XXXIII Domenica del Tempo Ordinario (Anno B)  (17/11/2024) Liturgia: Dn 12, 1-3; Sal 15; Eb 10, 11-14.18; Mc 13, 24-32

In poche parole Gesù indica quale saranno i segni che anticiperanno la sua seconda venuta e nella semplicità di Dio, per farci capire meglio come avverrà, la accosta a una pianta di fico e a cosa succede ad essa prima che giunga l’estate.

Soffermiamoci ora sul tempo e su chi sono coloro ai quali è riferita questa parola.

Sapendo che questo deve accadere; la bellezza di cui il Signore ci fa dono è la rivelazione di questo messaggio.

Quando?

Non sta a noi saperlo, poichè non è questo l’aspetto principale e fondamentale di questo messaggio.

A chi si rivolge Gesù?

A noi, suoi eletti.

Coloro che Lui si è scelto e ha deciso di rivelare queste cose.

Ora sapendo questo, qual’ è il tema principale di questa Parola?

L’ antifona al Vangelo ce lo prefigura e ce ne svela il significato.

“Vegliate in ogni momento pregando, perchè abbiate la forza di comparire davanti al figlio dell’uomo.”

Quello che sta a cuore a Gesù è che noi ci facciamo trovare pronti, saldi e uniti in comunione spirituale con Lui!

Quanto è importante la preghiera nella vita di un cristiano…

La preghiera è alla base della nostra relazione con Dio, è quello strumento che ci permette di comunicare con Lui.

Potremmo dire che come l’aria è fondamentale per la vita del corpo così la preghiera è fondamentale per la vita dell’anima.

Come dice san Paolo: “pregate incessantemente”.

E se nel corso della vita capita qualche tribolazione, ben venga… sono proprio queste le cose che ci permettono di stringerci sempre più al Padre, di avere un dialogo sempre più personale con Lui, di imparare a fidarci e avere un rapporto filiale, profondo, intimo, vero.

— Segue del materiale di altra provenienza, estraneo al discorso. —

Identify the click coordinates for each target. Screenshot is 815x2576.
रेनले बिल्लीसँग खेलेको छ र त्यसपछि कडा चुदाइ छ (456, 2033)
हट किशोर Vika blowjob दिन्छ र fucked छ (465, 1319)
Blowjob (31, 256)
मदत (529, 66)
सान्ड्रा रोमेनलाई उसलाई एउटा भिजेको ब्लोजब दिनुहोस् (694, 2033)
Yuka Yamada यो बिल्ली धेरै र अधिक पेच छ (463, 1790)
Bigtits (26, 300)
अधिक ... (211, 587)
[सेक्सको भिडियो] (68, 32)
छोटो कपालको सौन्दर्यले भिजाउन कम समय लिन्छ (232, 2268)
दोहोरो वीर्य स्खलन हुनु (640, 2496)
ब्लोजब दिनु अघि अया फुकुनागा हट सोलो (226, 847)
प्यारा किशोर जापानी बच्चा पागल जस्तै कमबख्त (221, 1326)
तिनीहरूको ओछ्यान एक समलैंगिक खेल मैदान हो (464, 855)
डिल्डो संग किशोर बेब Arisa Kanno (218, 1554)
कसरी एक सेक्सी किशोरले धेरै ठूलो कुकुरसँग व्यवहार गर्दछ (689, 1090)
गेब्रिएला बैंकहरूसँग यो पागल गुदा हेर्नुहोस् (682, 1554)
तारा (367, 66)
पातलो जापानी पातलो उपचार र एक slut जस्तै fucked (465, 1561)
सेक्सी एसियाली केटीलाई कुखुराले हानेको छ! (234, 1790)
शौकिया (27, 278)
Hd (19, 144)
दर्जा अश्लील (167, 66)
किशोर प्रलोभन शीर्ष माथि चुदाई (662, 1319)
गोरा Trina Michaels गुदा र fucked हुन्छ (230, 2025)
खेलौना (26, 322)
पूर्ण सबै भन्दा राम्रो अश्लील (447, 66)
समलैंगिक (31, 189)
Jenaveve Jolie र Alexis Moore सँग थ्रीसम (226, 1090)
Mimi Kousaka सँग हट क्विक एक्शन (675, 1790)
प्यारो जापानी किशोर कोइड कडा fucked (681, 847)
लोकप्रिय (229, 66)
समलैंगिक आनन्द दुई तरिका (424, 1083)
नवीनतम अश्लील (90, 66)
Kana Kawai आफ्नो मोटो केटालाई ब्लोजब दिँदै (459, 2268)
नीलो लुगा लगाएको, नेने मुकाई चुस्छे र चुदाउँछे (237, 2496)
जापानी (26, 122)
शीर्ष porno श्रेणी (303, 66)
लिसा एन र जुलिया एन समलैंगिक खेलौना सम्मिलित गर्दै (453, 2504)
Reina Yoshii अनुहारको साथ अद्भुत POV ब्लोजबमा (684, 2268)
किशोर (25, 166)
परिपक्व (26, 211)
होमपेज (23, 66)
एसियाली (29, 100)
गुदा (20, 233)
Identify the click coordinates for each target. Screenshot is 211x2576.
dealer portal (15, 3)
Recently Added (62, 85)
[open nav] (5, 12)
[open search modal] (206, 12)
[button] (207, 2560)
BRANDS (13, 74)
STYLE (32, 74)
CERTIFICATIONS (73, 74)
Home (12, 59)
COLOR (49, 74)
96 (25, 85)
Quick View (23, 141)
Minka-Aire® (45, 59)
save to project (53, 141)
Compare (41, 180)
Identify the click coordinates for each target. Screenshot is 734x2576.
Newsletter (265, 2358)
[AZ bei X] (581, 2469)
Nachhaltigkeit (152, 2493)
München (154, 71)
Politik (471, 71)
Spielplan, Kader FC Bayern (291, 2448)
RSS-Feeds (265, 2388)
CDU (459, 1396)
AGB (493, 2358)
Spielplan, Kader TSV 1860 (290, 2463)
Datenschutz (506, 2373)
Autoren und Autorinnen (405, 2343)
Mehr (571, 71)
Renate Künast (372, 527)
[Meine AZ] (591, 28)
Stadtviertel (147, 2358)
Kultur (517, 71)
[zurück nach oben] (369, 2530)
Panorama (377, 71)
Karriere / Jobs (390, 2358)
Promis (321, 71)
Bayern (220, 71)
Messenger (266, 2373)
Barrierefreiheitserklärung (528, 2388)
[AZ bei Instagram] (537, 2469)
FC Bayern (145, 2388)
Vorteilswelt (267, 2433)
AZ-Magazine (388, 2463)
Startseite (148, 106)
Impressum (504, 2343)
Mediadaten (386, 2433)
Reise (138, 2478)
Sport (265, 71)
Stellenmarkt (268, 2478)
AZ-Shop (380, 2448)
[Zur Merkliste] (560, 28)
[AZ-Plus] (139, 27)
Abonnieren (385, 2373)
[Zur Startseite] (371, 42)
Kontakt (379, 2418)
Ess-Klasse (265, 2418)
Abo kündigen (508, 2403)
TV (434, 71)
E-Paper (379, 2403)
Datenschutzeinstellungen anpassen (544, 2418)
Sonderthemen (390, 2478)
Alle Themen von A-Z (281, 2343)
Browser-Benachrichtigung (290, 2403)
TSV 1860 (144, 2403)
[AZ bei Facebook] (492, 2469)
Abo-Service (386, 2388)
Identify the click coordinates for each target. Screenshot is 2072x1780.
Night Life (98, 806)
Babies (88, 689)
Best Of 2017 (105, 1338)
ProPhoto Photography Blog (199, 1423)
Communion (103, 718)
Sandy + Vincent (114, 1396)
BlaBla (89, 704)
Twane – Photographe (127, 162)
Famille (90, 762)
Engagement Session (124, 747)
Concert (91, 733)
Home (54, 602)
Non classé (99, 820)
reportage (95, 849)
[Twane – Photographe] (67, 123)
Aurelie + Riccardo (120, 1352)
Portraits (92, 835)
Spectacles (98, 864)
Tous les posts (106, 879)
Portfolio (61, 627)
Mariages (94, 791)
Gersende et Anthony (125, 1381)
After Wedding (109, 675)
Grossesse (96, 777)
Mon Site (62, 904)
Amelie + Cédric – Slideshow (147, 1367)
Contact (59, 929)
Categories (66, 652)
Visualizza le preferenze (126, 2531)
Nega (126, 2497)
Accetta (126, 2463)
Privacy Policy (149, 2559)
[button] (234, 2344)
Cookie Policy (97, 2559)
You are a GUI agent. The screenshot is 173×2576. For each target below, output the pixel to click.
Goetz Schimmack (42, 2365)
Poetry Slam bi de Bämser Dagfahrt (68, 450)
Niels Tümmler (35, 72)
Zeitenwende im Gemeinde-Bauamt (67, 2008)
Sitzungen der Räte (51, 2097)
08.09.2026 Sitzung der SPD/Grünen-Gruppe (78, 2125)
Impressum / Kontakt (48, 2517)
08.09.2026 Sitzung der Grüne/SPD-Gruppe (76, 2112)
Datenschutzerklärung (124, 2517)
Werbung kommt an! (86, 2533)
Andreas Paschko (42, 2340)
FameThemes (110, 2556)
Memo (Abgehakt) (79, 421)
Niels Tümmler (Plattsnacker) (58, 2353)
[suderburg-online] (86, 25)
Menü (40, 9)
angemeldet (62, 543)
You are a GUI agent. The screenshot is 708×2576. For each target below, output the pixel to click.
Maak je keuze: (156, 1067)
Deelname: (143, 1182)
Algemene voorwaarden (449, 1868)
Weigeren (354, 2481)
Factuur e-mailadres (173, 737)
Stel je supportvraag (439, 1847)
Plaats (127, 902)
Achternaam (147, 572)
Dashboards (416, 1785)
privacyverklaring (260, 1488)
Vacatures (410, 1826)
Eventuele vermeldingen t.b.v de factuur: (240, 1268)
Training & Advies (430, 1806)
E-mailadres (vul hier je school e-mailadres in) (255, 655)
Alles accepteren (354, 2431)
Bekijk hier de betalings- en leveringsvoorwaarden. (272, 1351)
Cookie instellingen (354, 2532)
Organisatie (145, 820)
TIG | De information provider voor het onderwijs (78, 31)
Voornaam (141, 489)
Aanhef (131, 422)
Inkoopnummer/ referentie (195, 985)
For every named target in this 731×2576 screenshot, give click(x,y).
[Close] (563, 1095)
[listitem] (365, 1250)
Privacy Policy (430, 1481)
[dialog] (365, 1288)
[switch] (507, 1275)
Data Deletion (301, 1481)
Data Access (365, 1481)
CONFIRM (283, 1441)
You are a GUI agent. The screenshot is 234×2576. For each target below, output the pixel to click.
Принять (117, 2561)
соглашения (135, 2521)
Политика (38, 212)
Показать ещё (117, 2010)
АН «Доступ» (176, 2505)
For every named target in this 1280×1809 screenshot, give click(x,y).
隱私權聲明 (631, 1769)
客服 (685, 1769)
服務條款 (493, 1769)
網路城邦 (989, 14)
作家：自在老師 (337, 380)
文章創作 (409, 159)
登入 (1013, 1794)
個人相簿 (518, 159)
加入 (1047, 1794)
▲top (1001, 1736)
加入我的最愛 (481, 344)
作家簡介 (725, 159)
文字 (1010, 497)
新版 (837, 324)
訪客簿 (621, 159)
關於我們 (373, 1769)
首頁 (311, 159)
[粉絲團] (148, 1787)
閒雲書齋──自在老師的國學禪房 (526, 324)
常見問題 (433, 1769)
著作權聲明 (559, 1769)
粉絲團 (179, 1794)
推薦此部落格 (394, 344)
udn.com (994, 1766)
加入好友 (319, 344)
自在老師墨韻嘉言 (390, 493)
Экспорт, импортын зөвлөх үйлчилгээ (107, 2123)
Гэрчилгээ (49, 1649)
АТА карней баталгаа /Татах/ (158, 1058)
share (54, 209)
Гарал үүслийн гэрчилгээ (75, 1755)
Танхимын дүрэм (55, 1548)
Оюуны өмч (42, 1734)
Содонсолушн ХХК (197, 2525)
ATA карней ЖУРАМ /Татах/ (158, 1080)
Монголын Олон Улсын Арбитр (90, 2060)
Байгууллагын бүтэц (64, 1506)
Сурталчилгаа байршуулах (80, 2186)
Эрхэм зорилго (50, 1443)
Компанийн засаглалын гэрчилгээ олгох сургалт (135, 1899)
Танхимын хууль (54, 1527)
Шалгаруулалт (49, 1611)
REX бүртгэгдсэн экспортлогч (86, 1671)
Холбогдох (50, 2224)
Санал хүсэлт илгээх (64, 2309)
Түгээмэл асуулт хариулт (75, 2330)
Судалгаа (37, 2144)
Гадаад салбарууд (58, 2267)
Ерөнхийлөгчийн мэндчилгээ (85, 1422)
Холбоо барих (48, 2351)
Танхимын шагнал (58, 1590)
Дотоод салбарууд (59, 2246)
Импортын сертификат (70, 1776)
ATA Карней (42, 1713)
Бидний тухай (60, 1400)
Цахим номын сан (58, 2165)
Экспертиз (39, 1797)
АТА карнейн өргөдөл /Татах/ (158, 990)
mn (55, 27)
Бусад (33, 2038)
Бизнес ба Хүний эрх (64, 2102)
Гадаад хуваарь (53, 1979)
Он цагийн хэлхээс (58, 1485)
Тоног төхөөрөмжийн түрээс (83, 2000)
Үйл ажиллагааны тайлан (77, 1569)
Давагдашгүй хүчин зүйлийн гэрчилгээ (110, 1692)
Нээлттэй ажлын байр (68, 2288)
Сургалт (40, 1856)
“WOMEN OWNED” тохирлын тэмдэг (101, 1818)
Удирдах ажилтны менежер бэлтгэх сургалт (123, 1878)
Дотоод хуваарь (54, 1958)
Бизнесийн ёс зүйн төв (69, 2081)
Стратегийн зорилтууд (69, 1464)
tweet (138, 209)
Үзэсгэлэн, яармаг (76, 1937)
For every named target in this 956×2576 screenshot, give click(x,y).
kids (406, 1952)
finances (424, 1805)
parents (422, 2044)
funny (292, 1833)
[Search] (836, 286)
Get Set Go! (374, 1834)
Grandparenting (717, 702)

Come quando un bambino piange e si trova in difficoltà, la prima cosa che cerca è la mamma e quando la chiama lei arriva lo prende in braccio e il bambino si stringe a lei.

Ci stiamo preparando per questo incontro che, certo, avverrà?

Oppure ci lasciamo solamente trasportare dagli eventi, con il rischio che quando sarà il momento, ci faremo trovare impreparati?